Page created on March 4, 2019. Not updated since.
Introduction
Starvation refers to generalized deficiency of energy-containing nutrients like fat, protein and carbohydrates. There is no deficiency of minerals, water or vitamins, or the deficiency of these is not as urgent as the deficiency of calories, meaning that their deficiency does not have time to affect the person.
There are two forms of starvation: Complete starvation, where absolutely no calorie-containing foods are consumed, and partial starvation, where the amount of calorie-containing foods is lower than needed.
Complete starvation
In complete starvation are no calorie-containing foods consumed. This happens in cases of hunger strikes or natural catastrophes. The time a person can survive complete starvation depends on the fat and protein-stores in that person’s body.
There are four phases of complete starvation:
- Postprandial phase – the first 12 hours after eating
- Postabsorptive phase – 12 hours to a few days after eating
- Early, non-adapted phase – After a few days to a week
- Late, adapted phase – After the first week
The body covers its energy need from different sources in the different phases. Let’s see how.

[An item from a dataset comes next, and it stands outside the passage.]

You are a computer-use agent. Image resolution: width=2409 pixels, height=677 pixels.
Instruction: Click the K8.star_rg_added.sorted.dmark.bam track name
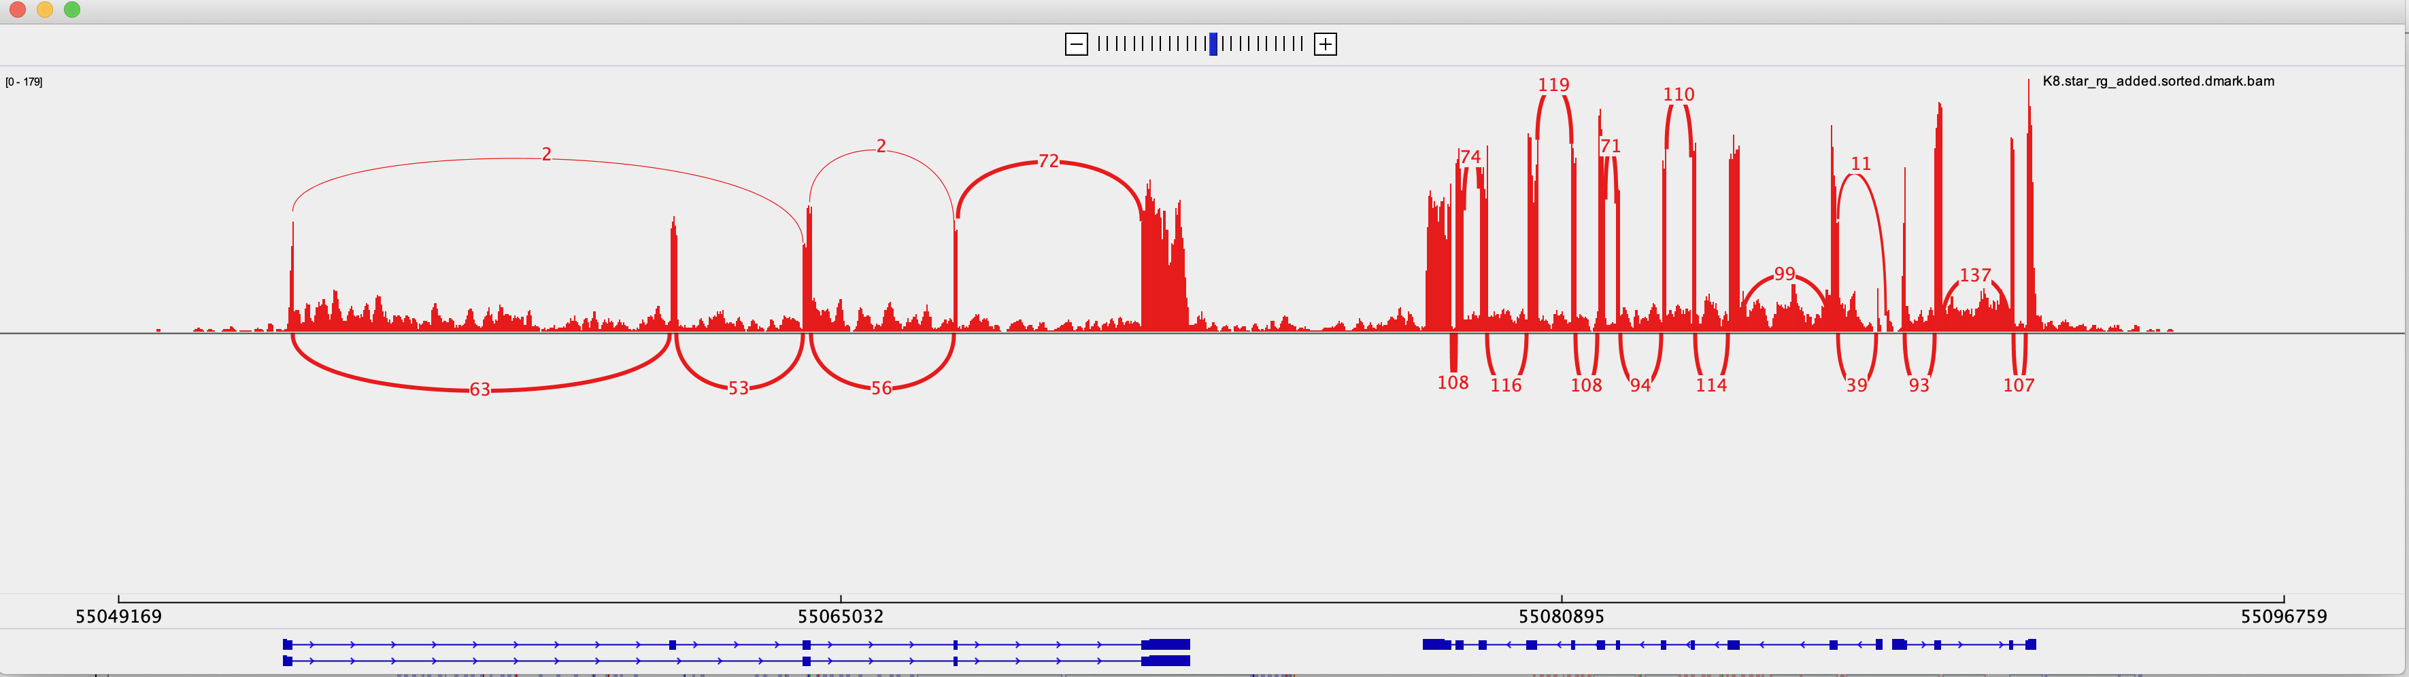click(x=2158, y=81)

Postprandial phase: The body covers its energy needs from the nutrients that are being absorbed. Especially carbohydrates are used for energy while proteins and fats are used for anabolism and storage, respectively.
Postabsorptive phase: In this phase are there no more nutrients from the food that the body can utilize. The body must rely on its pre-existing stores. The liver can maintain the blood sugar by breaking down glycogen for around 12 hours. After that must the liver perform gluconeogenesis to maintain the blood sugar, by using glucogenic amino acids, lactate and glycerol (from breakdown if triacylglycerols). The blood glucose level declines slowly but is still within normal range.

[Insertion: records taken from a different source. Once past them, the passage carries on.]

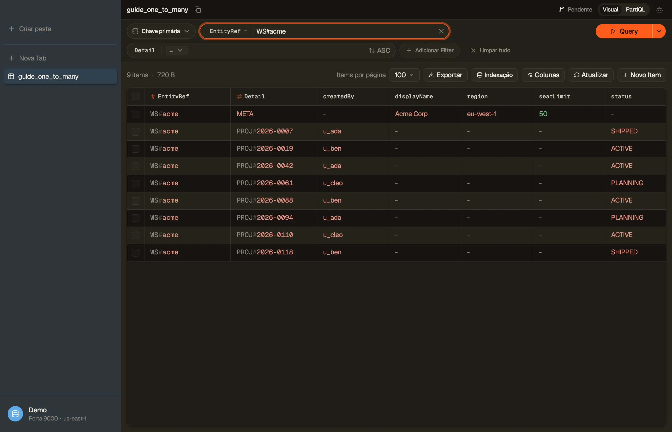The width and height of the screenshot is (672, 432).
Task: Click the Pendente branch icon
Action: click(x=561, y=10)
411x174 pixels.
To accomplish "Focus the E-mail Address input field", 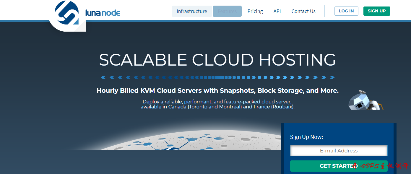I will 339,151.
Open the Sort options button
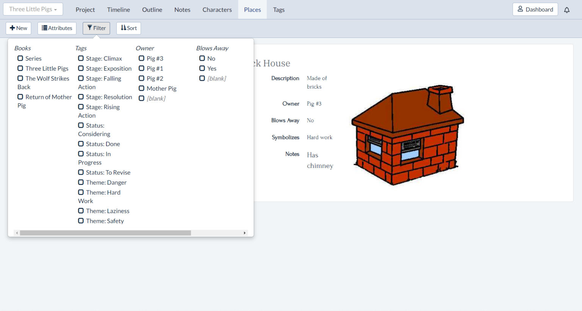The height and width of the screenshot is (311, 582). click(x=128, y=28)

Early, non-adapted phase: The blood glucose level is now moderately low. The low blood glucose means that there is very little insulin present, which prevents insulin-dependent tissues like adipose tissue and muscle from using the blood glucose – these tissues must rely on free fatty acids. These fatty acids are supplied by adipose tissue, in which hormone-sensitive lipase breaks down triacylglycerols into free fatty acids.
In the liver acetyl-CoA is produced from β-oxidation of fatty acids. This acetyl-CoA should go into the TCA cycle to be consumed for energy, however the low insulin level inhibits the TCA cycle. This causes the acetyl-CoA to be used for ketone body synthesis instead.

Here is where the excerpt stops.